What to do when parent requests a specific reading program.

Parents are entitled to “meaningful participation” in the ARDC process, and have a voice in every component of a student’s IEP.  So when a parent is enthused about a specific reading program, and wants the district to use it, the other members of the ARDC should listen, and ask some good questions.  What about this program sounds good?  Why does the parent believe that it will be beneficial? Does the parent have personal experience with this program?  What has the parent read about it?

Members of the Committee should ask other questions as well: What does the research tell us about this program?  Have we used it before? Is it similar to programs we already use?

Notice that when you are discussing what reading program to use, you are not talking about the child’s present levels of performance, the annual goal, short term objectives, performance criteria or measuring stick.  In other words, you are not talking about the things that the law requires in an IEP. You are talking about a teaching methodology, and the general rule is that the educators decide on methodology.

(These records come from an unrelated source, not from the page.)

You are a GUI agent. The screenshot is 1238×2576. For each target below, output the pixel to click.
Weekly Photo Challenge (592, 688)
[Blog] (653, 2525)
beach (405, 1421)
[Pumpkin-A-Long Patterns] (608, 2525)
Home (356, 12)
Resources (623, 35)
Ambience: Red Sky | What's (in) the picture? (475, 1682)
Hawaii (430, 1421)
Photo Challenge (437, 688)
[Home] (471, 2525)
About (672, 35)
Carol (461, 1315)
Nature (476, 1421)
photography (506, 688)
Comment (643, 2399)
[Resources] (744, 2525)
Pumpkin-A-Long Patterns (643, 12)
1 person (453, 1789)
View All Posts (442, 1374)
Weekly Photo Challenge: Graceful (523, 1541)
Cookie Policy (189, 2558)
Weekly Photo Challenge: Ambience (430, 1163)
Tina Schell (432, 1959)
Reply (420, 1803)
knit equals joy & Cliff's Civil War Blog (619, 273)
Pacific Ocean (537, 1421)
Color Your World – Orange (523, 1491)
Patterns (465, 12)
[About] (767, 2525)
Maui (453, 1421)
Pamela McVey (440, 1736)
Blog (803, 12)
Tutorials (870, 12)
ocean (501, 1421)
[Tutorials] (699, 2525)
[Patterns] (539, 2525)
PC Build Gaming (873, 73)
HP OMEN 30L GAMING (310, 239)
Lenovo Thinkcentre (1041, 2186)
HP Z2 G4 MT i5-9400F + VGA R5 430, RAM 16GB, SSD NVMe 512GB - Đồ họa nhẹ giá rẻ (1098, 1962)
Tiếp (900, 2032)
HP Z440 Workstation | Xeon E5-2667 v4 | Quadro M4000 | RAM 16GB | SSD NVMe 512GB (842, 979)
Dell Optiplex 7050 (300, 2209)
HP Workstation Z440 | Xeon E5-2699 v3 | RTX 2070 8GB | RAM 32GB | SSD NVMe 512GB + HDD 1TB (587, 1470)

However, when it comes to legal issues and choice of methodology, there are two mistakes that schools sometimes make. The first mistake is to not listen, not take the parent’s preference into account.  That might be viewed as denying meaningful participation. The second mistake is to specifically include in the IEP the method that the parent requested, and then not use it.  That might be viewed as a material failure to implement the IEP.

That’s what happened in a recent case from Maine.  The court held that the district unilaterally decided not to provide the specific reading program that was called for in the IEP. The court held that this was a material failure to implement the IEP, even though the student made progress with the method that the district used. The district argued that this was a methodology dispute and the parent does not get to dictate the method. The court agreed with that general proposition, but noted that in this case the specific reading program was incorporated into the IEP. The program was SPIRE: Specialized Program Individualizing Reading Excellence.

The case is Ms. M. v. Falmouth School Department, decided by the federal district court for the State of Maine on May 31, 2016.  We found it at 67 IDELR 265.